Rows locating words and elements

------------------------------------------------------------------------

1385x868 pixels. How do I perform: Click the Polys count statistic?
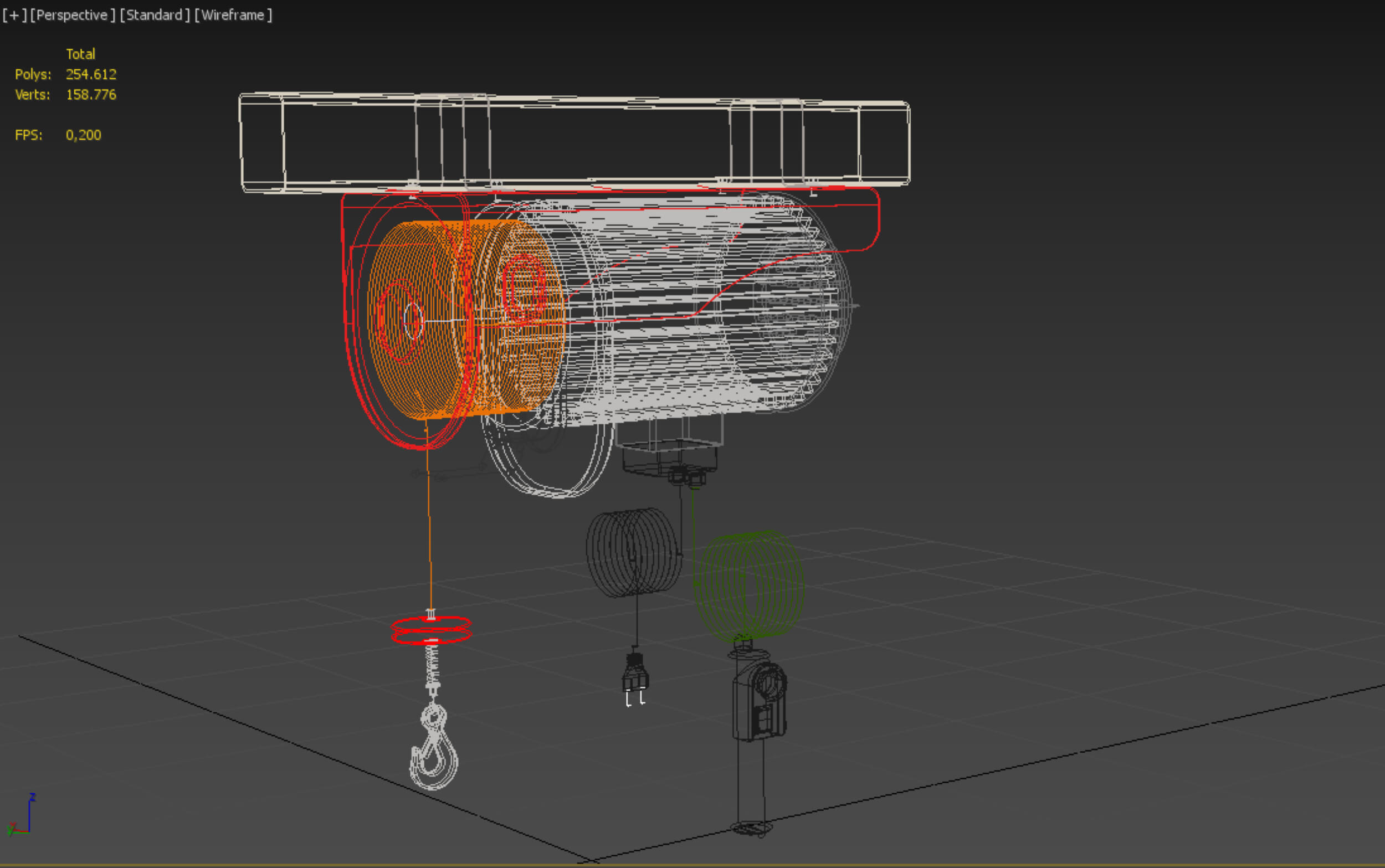(91, 74)
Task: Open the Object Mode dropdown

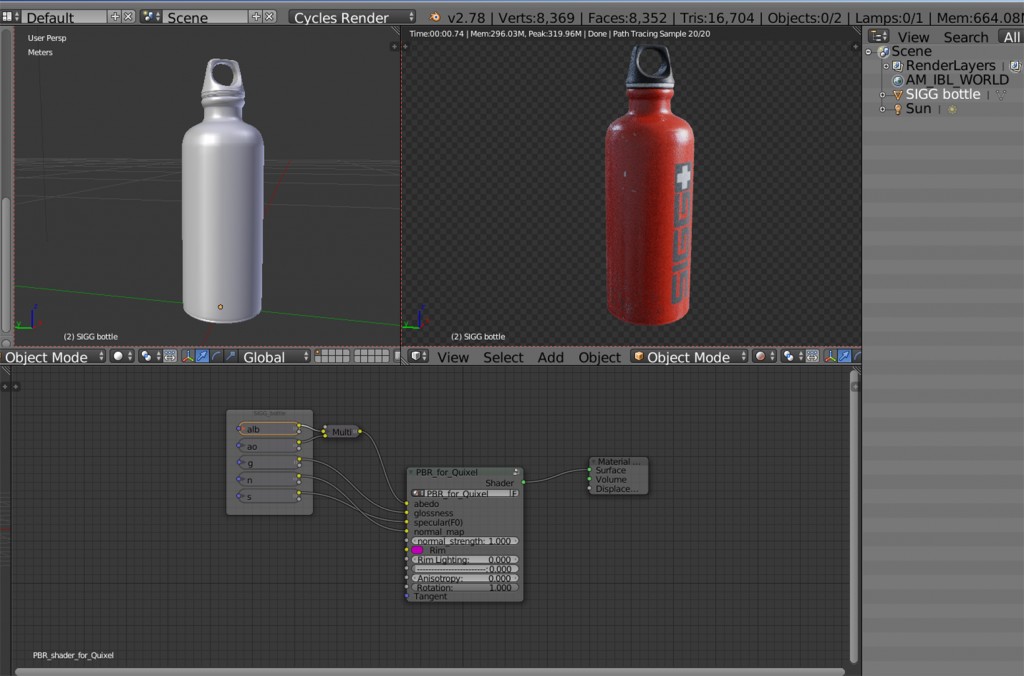Action: click(48, 358)
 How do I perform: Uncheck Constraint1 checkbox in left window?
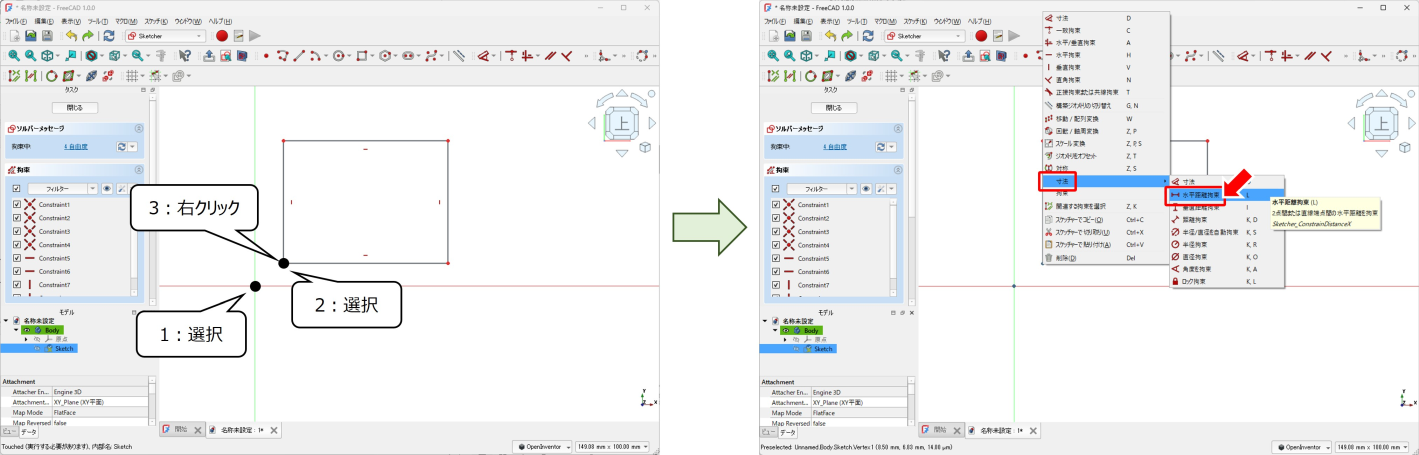[x=16, y=204]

------------------------------------------------------------------------

## Goal
Shift every coordinate in the answers by adding 96 to each number, and write out all the rows again with their requests. Leave the pictures out.

## Exercise solution
1385x868 pixels. How do I perform: Click the Polys count statistic?
(187, 170)
Task: Open the Object Mode dropdown

Action: click(144, 454)
 How do I perform: Uncheck Constraint1 checkbox in left window?
[x=112, y=300]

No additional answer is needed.